Could you retype the data below word for word, leaving out the pictures?

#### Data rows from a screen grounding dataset

# # # # #

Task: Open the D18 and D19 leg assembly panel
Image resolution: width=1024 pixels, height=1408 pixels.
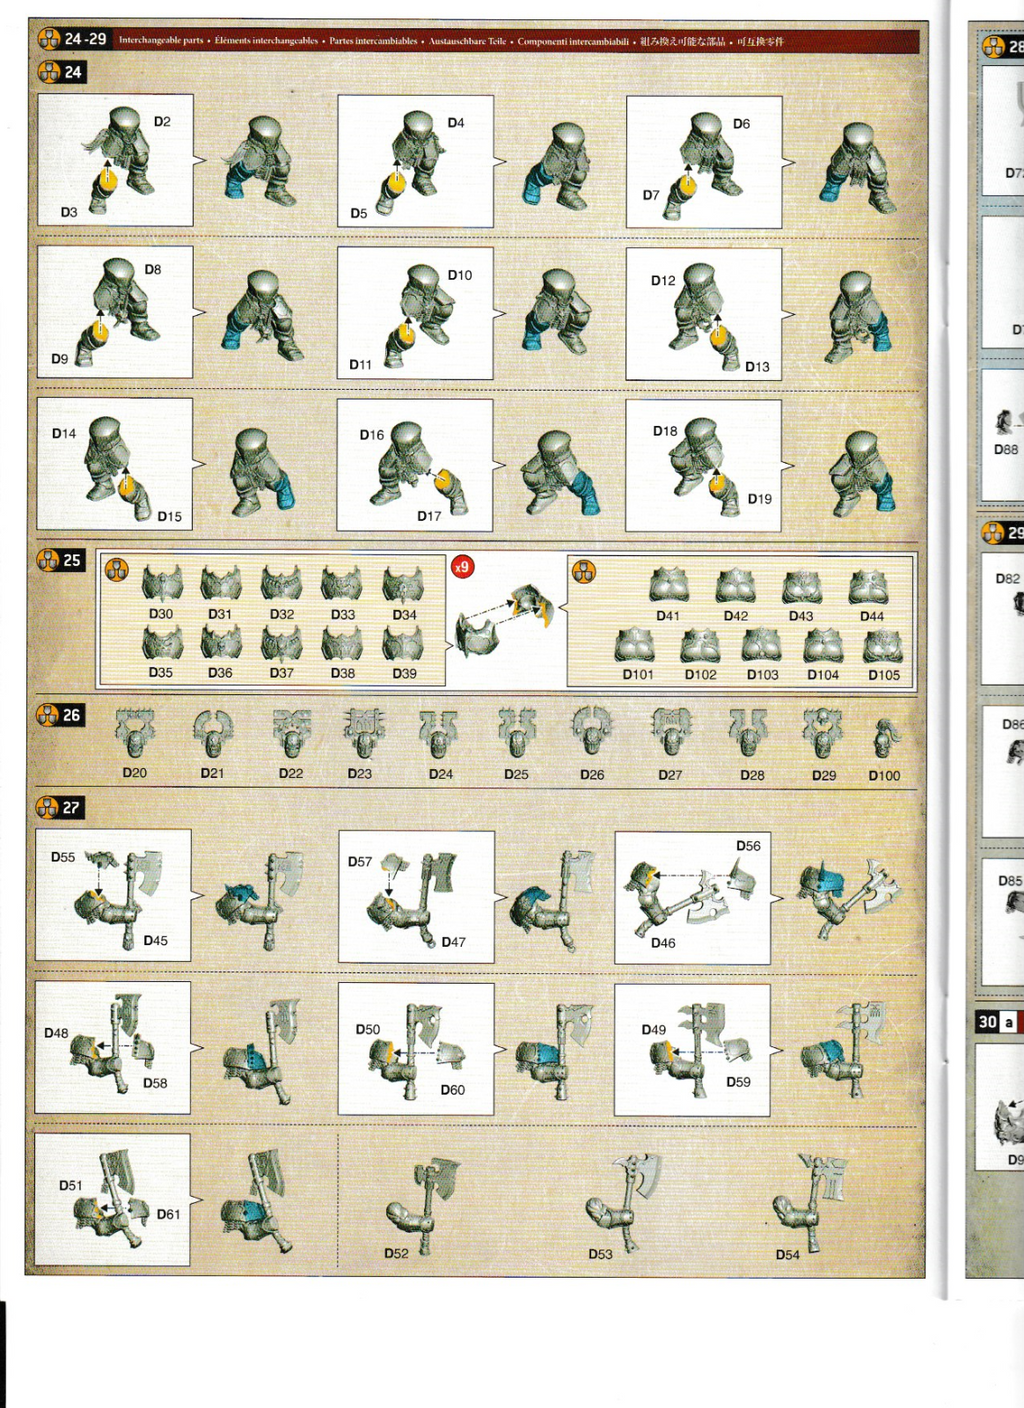Action: click(x=703, y=466)
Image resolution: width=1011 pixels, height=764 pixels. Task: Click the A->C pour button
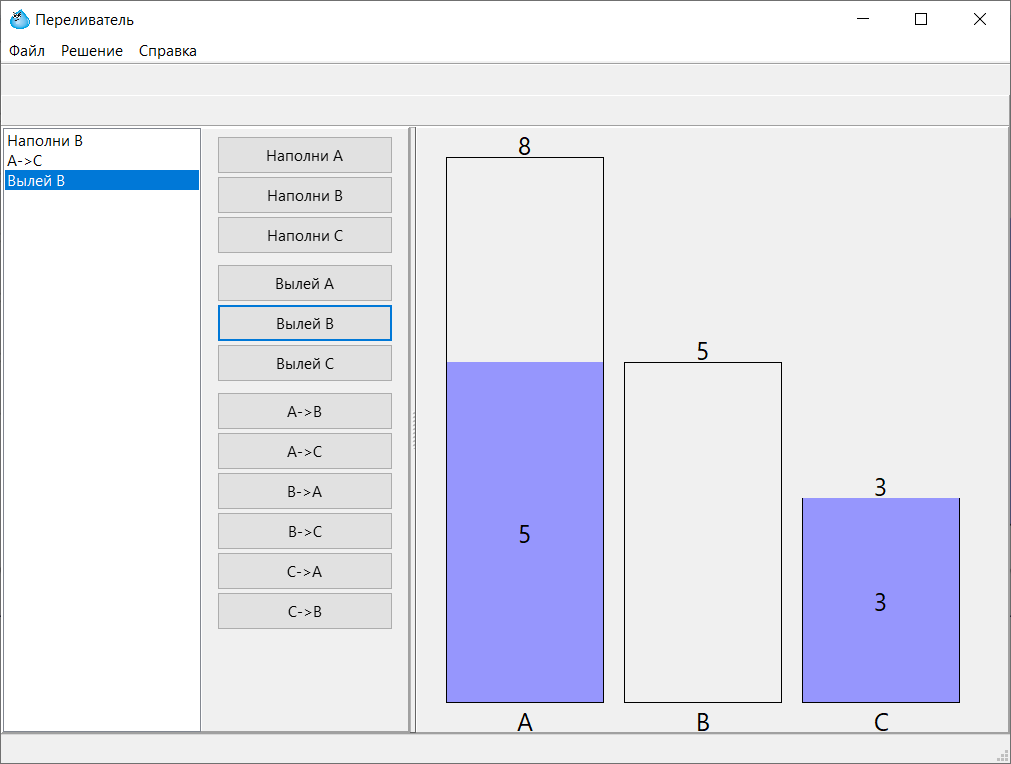[305, 452]
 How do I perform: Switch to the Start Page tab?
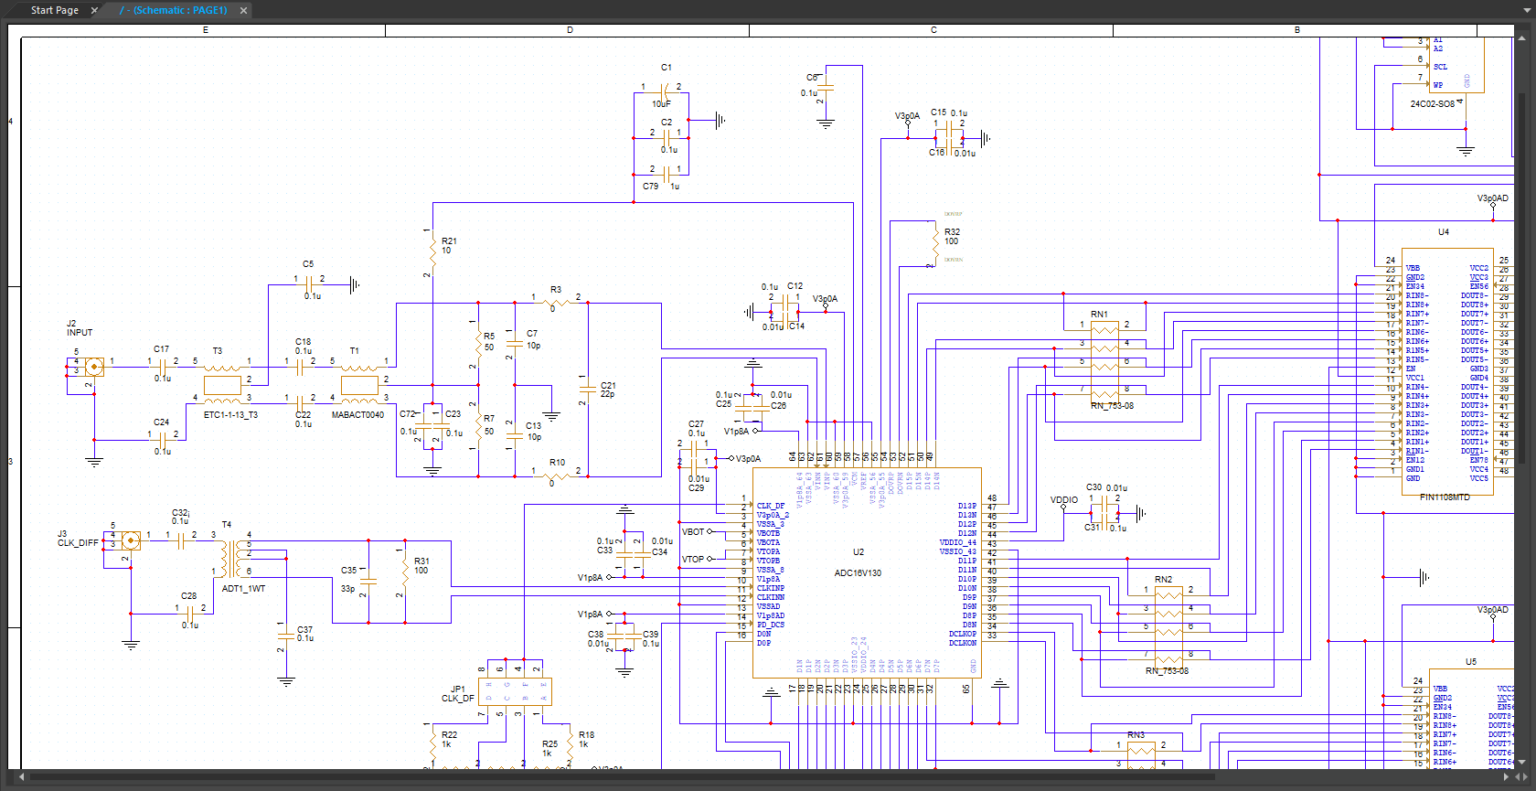coord(55,10)
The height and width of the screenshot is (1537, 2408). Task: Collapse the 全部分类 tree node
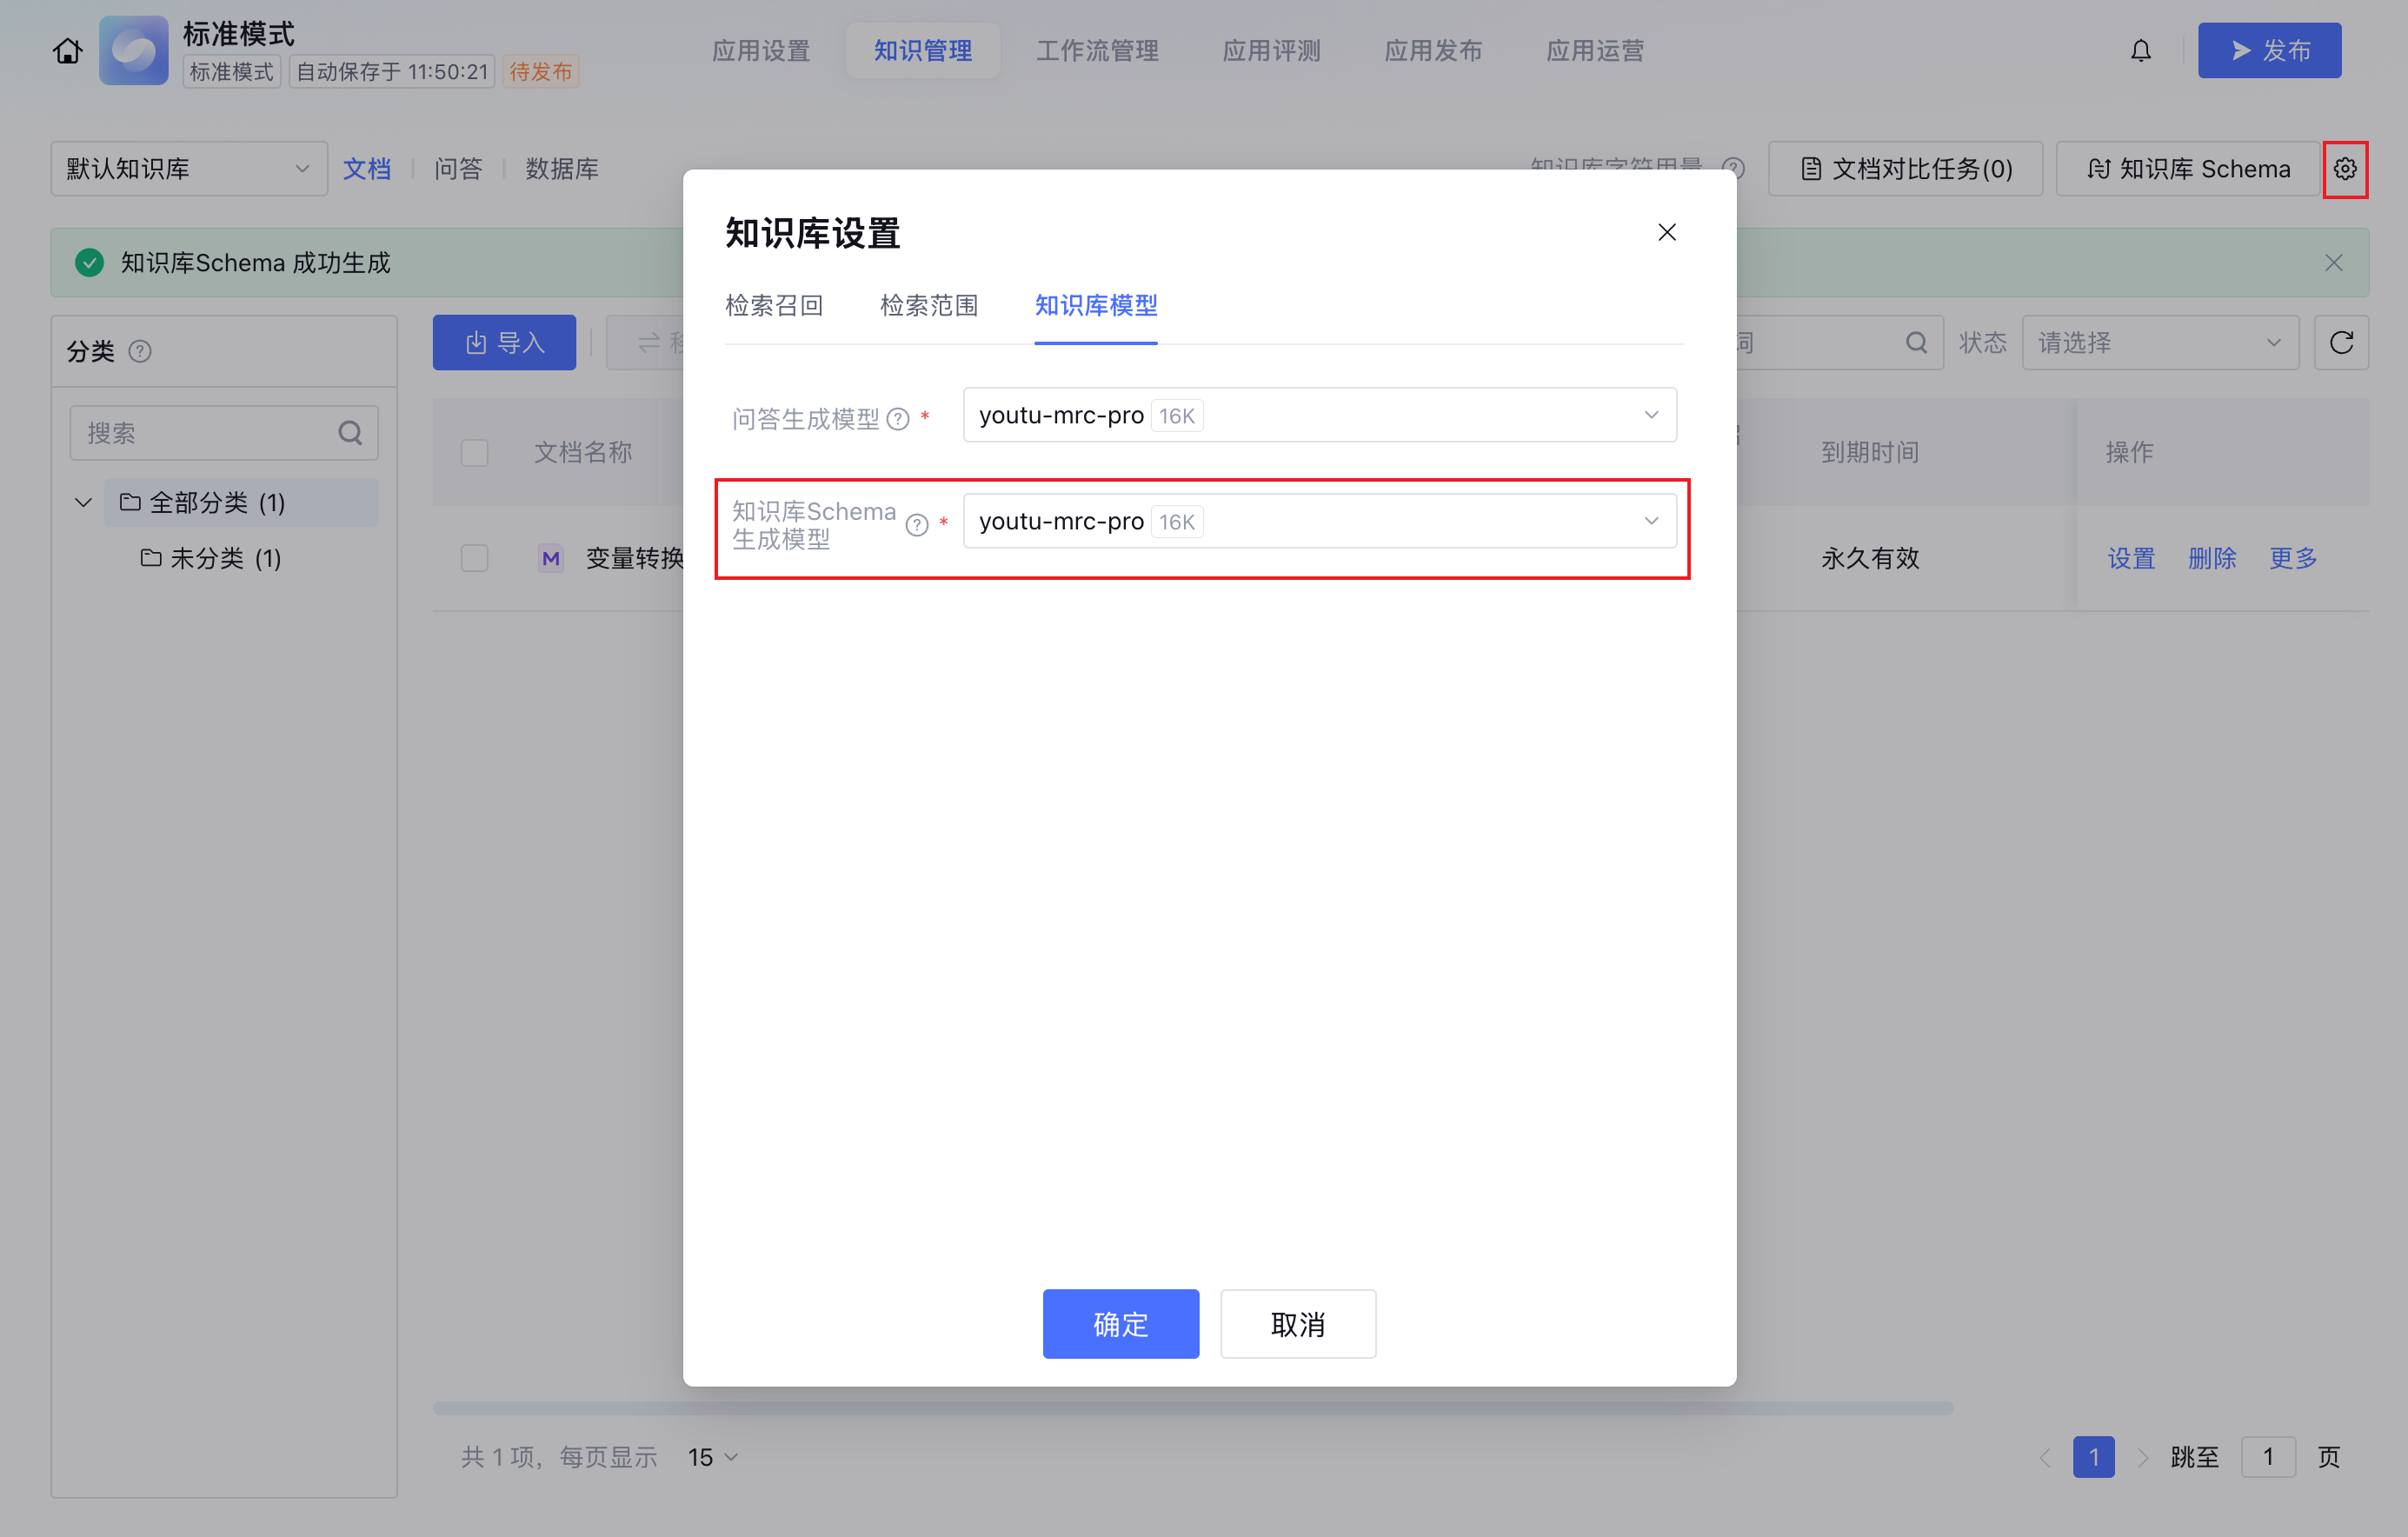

# # # # #

#### FINAL ANSWER
Task: Open the D18 and D19 leg assembly panel
Image resolution: width=1024 pixels, height=1408 pixels.
Action: click(x=703, y=466)
Image resolution: width=1011 pixels, height=764 pixels. Task: Click the A->C pour button
[305, 452]
 How do I perform: Switch to the Start Page tab?
coord(55,10)
The height and width of the screenshot is (1537, 2408). Task: Collapse the 全部分类 tree node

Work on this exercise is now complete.